Clawdbot craze explainer

If you heard about ClawdBot but don’t quite understand the hype, this article will help:

  • ​An agent project named ClawdBot was released by developer Peter Steinberger, quickly gaining viral traction (Over 60,000 GitHub stars in just a couple of days).
  • The frenzy was so high that it reportedly caused a surge in Mac Mini sales, while also driving the Cloudflare stock up over 20% because the project used Cloudflare Workers (~$12 billion increase in market cap).
  • Following a trademark request from Anthropic (the name was too close to Claude AI), the project was renamed to MoltBot.
  • During the 10-second window while the name was being changed on GitHub by the developer, crypto scammers hijacked the old name.
  • The scammers launched a $CLAWD token using the name that reached a $16 million market cap before crashing in 12 hours.

And all of this happened in just 48 hours. We’re truly living in exciting times (!).

Source

Synthetic data using generative models

Back to data science.
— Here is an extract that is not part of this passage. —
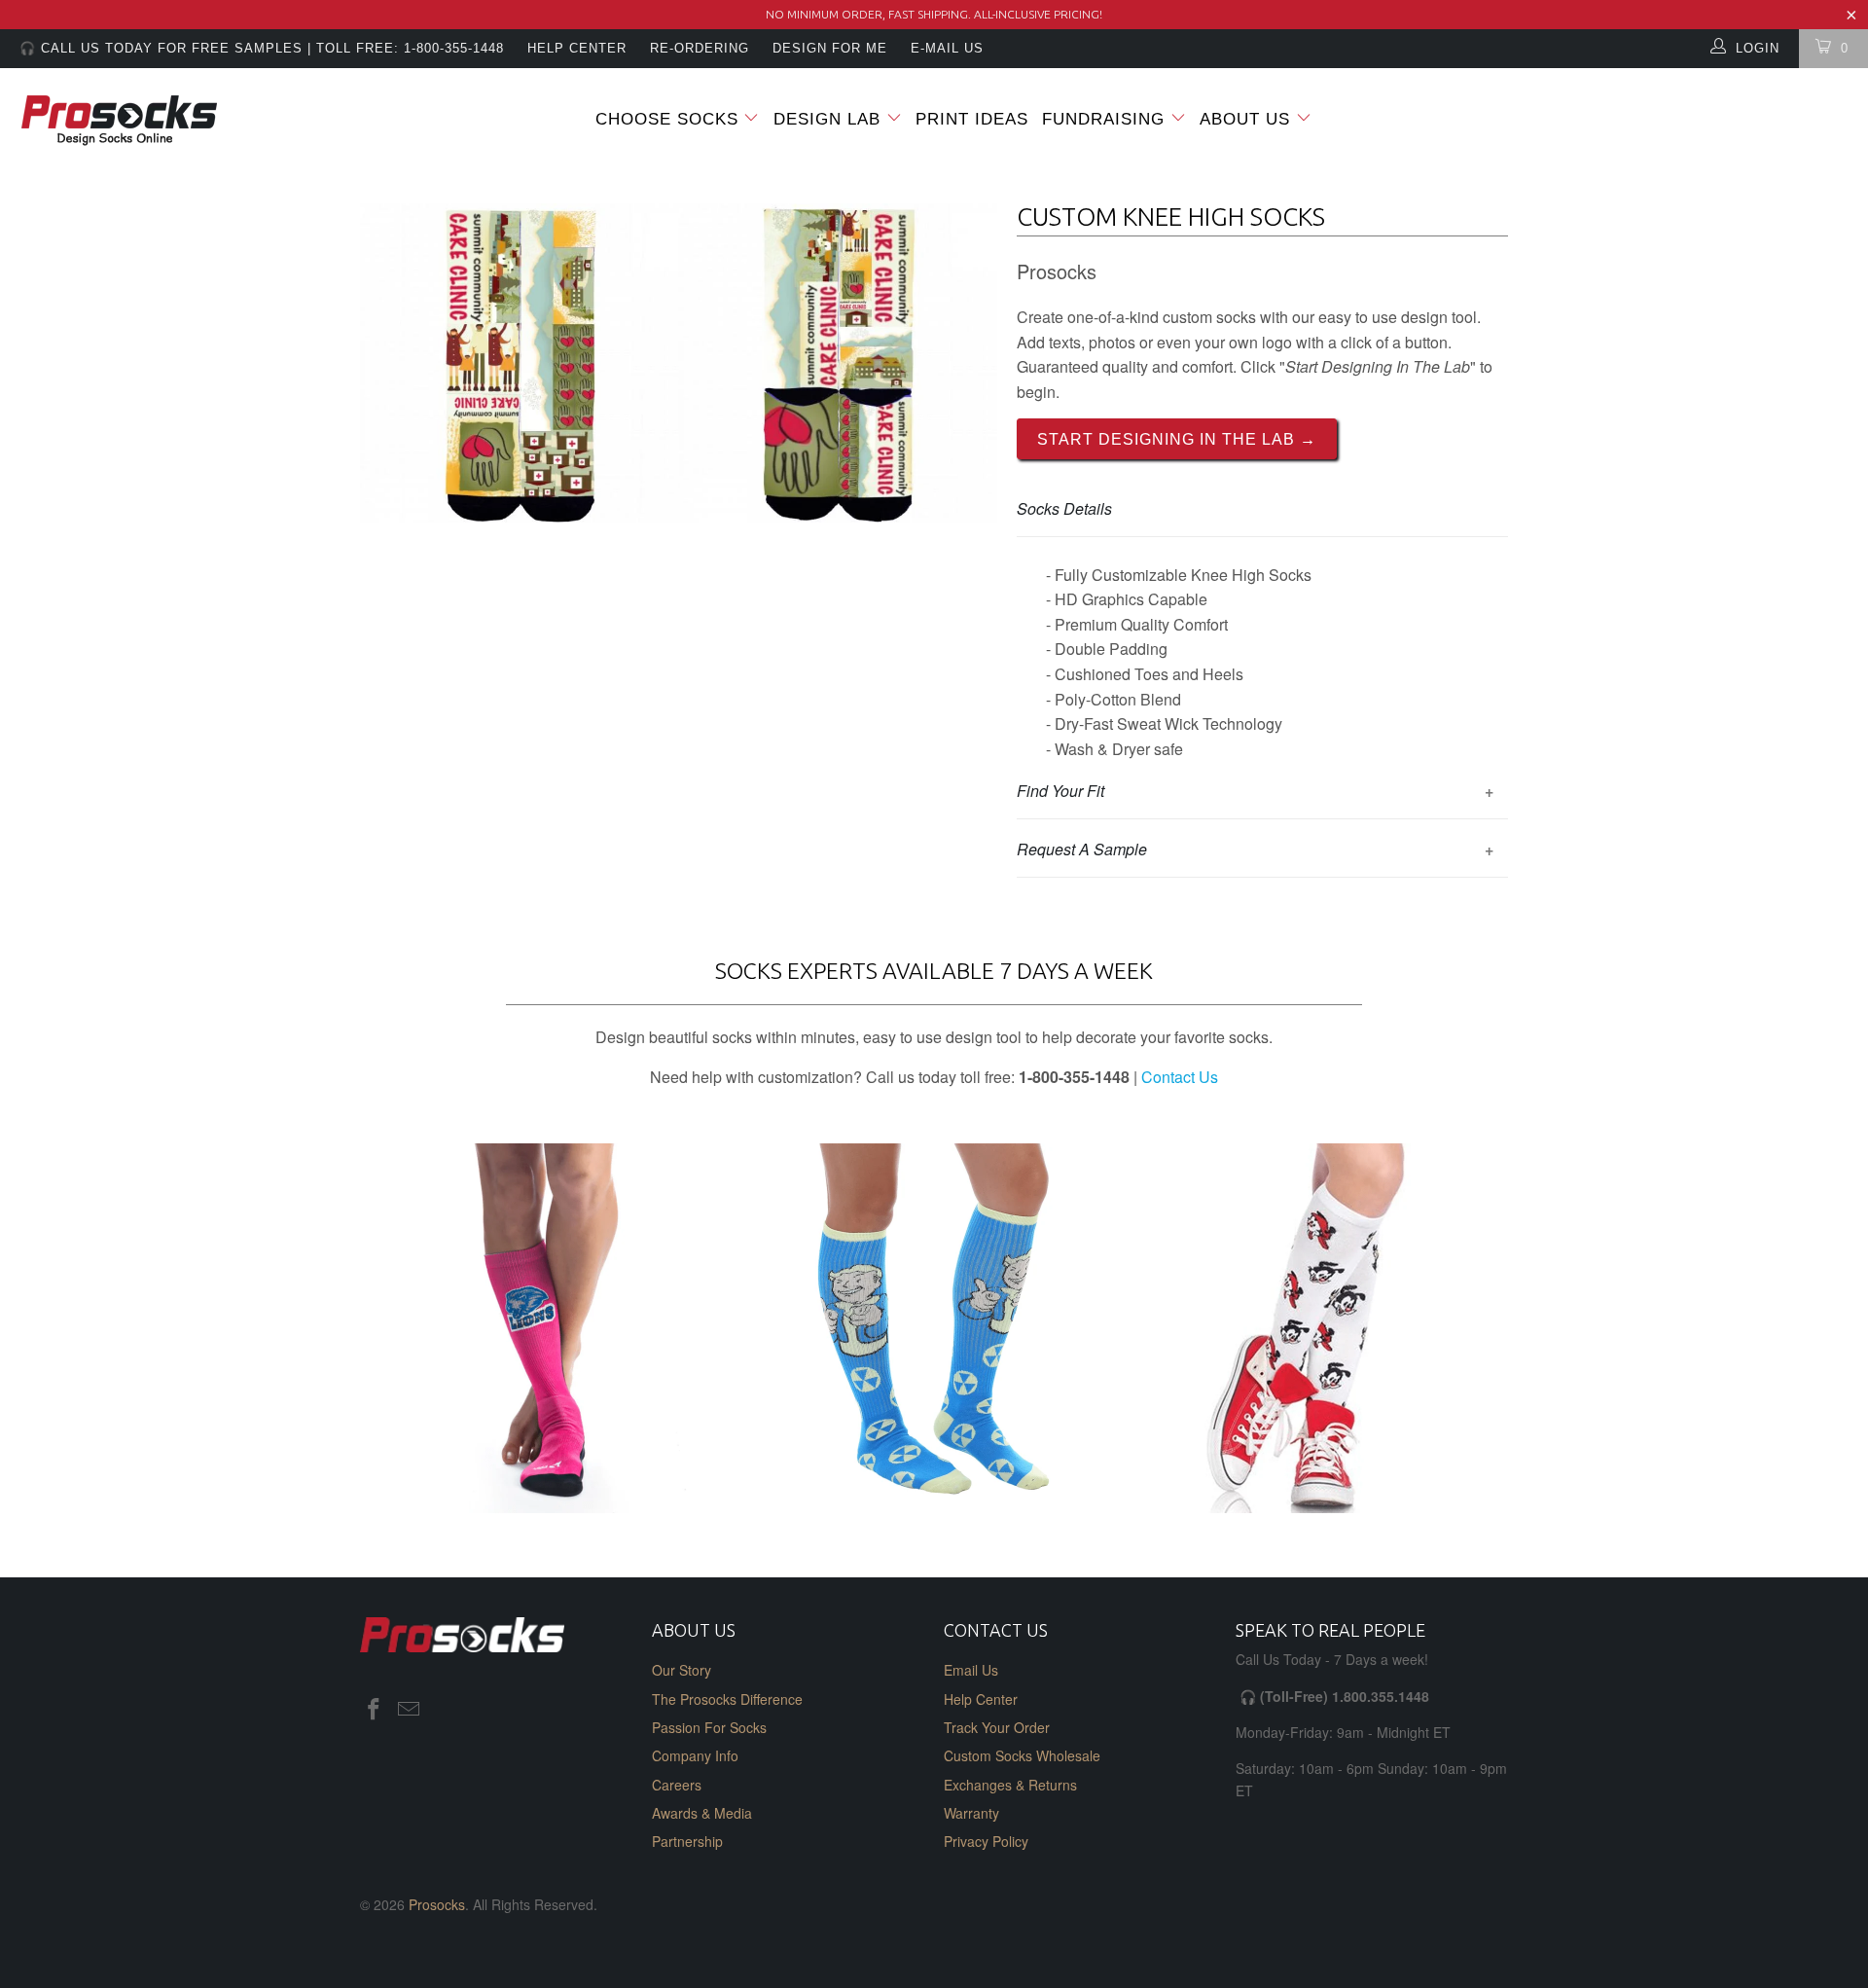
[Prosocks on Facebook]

What is an excellent use case for generative AI models? Creating synthetic data for causal identification.

Synthetic controls is already popular, but there is another use case: scaling a small dataset realistically to a larger dataset. Let’s say we have a limited dataset (new product launch, new or niche market, or early startup data) and need to expand it for analysis while preserving its properties. Training a generative model is only sensible.

In a new Causal Book chapter, we use a Gaussian Copula synthesizer to generate data for the regression discontinuity. We start with a small seed data with a causal jump around the cutoff (ideally that seed data is a real dataset). The challenge? Generative models are “smoothers” by nature; they tend to blur the discontinuities.
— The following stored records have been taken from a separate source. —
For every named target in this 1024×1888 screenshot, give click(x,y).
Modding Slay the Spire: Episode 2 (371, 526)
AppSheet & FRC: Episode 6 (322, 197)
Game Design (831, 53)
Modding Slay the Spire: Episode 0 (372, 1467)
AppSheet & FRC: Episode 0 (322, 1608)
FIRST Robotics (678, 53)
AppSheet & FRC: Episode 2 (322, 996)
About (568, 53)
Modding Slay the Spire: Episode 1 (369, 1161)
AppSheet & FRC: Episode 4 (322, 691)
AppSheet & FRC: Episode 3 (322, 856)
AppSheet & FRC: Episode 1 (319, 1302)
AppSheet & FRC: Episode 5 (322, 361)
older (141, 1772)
Our fix was to move the jump outside the black box in a semi-parametric design: we trained the model on residualized data, effectively teaching the model everything except the causal break, and then re-introducing the break during reconstruction:

  1. Residualization: We strip the causal effect pre-training. By subtracting the deterministic part from the outcome, we isolate a residual without the jump.
  2. Training: We train the Gaussian Copula on the residualized data. This allows the generative model to capture the correlation structure between covariates without getting derailed by the discontinuity.
  3. Reconstruction: We don’t ask the model to generate the outcome directly. Instead, we reconstruct it by applying the functional form (the “ground truth” – special case, we know) to the synthetic covariates and the generated residual.

This process forces the treatment effect back into the otherwise smoothed-out data, preserving the causal structure we needed. We used the Synthetic Data Vault library. You can find the Python code and Colab notebook in Chapter 2 of the Causal Book.

Our use case was specialized here, but we can think of other use cases. We are working on a Data Duets article to discuss the broader business implications.

Path to profitability for OpenAI

OK, last “AI” post before going back to data science. We’re actually working on a piece about using generative models to simulate data for causal modeling. But… it just wouldn’t be fair if I didn’t share the fun during this stormy weekend. Stay warm!

P.S.: I have no interest in OpenAI’s financials. This is watching the “grand vision” collide with reality in a Curb Your Enthusiasm moment. Received via personal comm. Turn on the sound.

Producer’s take on LLMs and AI

Want a two-minute producer’s take on LLMs and AI? Turn to Ben Affleck.

This is a well-articulated take from a creator’s perspective, and it reinforces a reminder I often give my students: LLMs are tools that produce “the average” by default. Anything of substance still requires human judgment and creative input. ​Most importantly, don’t delegate your thinking – especially while you’re learning. That’s a trap where the illusion of learning awaits.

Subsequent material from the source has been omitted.